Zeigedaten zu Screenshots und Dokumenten
======
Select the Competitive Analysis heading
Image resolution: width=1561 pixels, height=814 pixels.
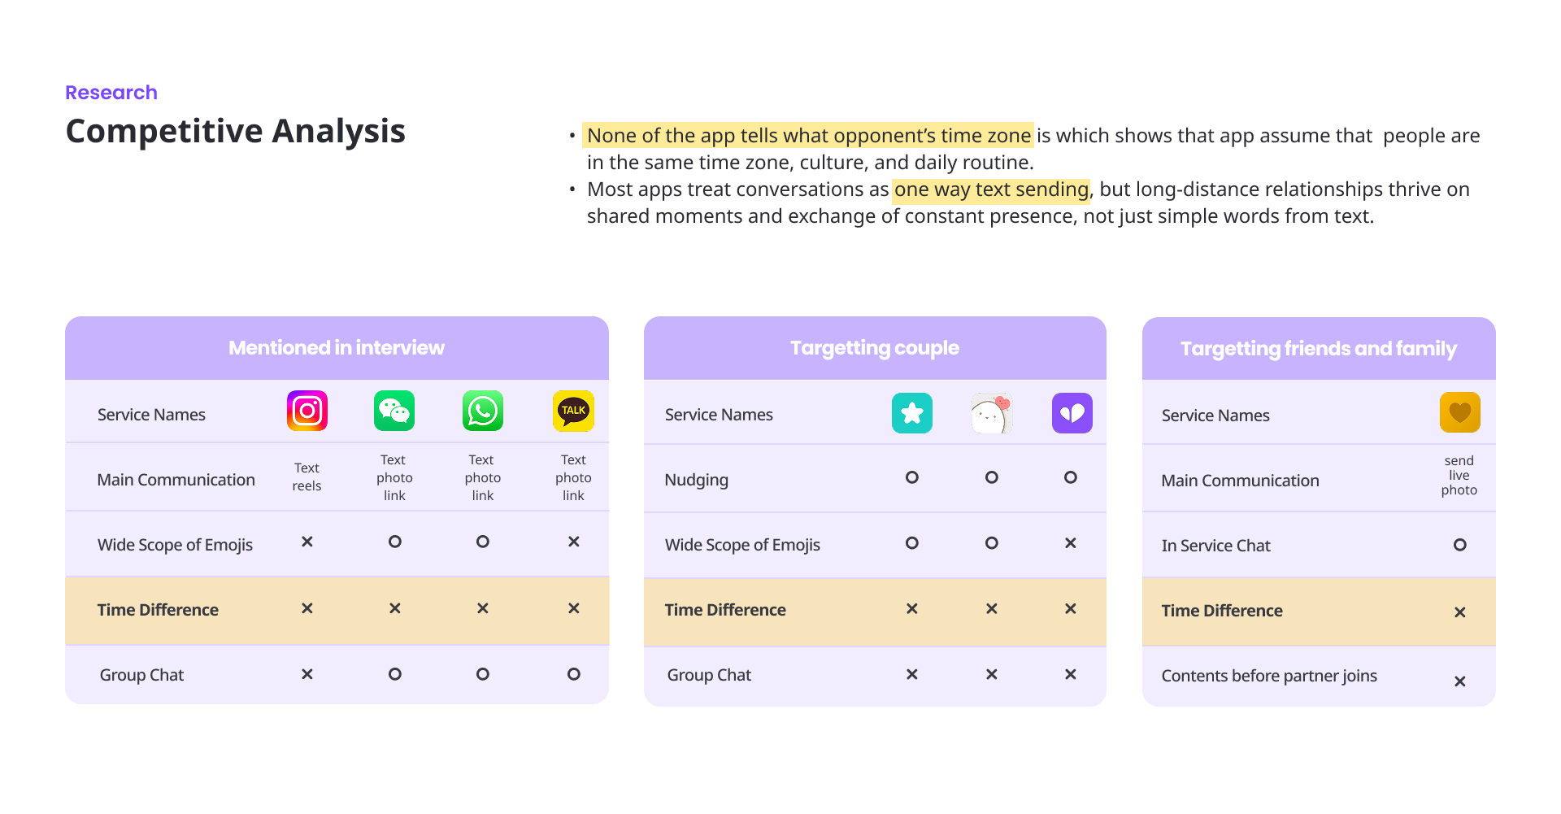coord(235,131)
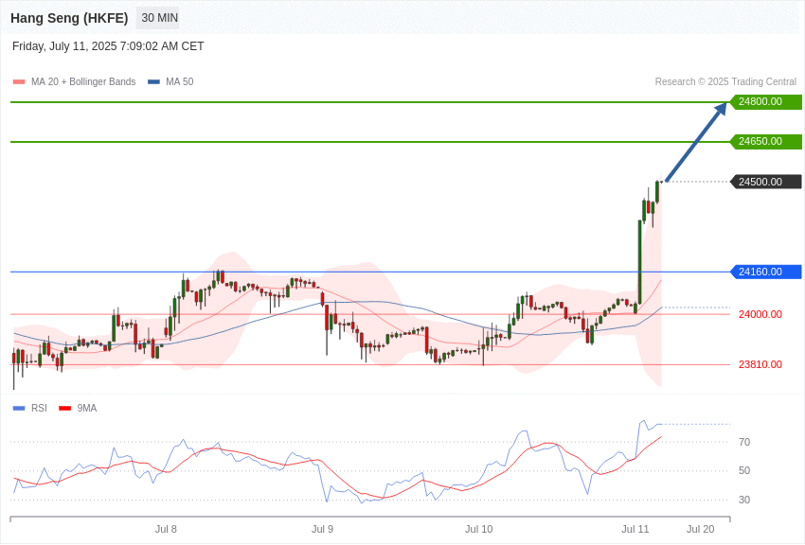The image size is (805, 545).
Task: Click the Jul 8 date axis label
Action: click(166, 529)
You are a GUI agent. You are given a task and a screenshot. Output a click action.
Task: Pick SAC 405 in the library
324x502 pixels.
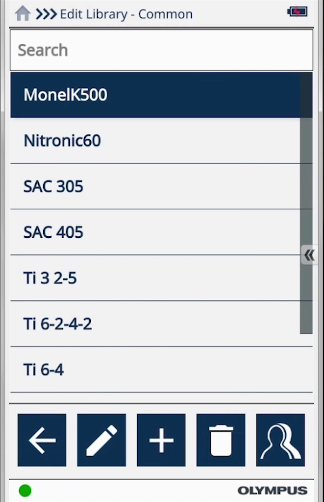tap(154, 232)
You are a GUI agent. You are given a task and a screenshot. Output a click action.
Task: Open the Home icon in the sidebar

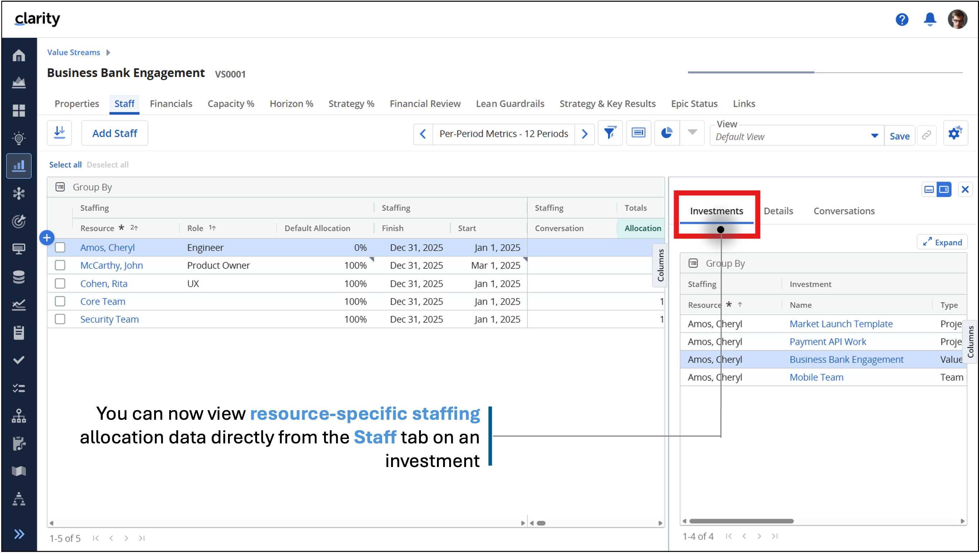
======
# Aufgabe:
Gib die Einträge unverändert wieder, beginnend am Anfang und endend mit der Zeile, die „Action: click(166, 529)“ enthält. Lass die Bilder dabei weg.

# Antwort:
Select the Competitive Analysis heading
Image resolution: width=1561 pixels, height=814 pixels.
coord(235,131)
The image size is (805, 545).
Task: Click the Jul 8 date axis label
Action: click(166, 529)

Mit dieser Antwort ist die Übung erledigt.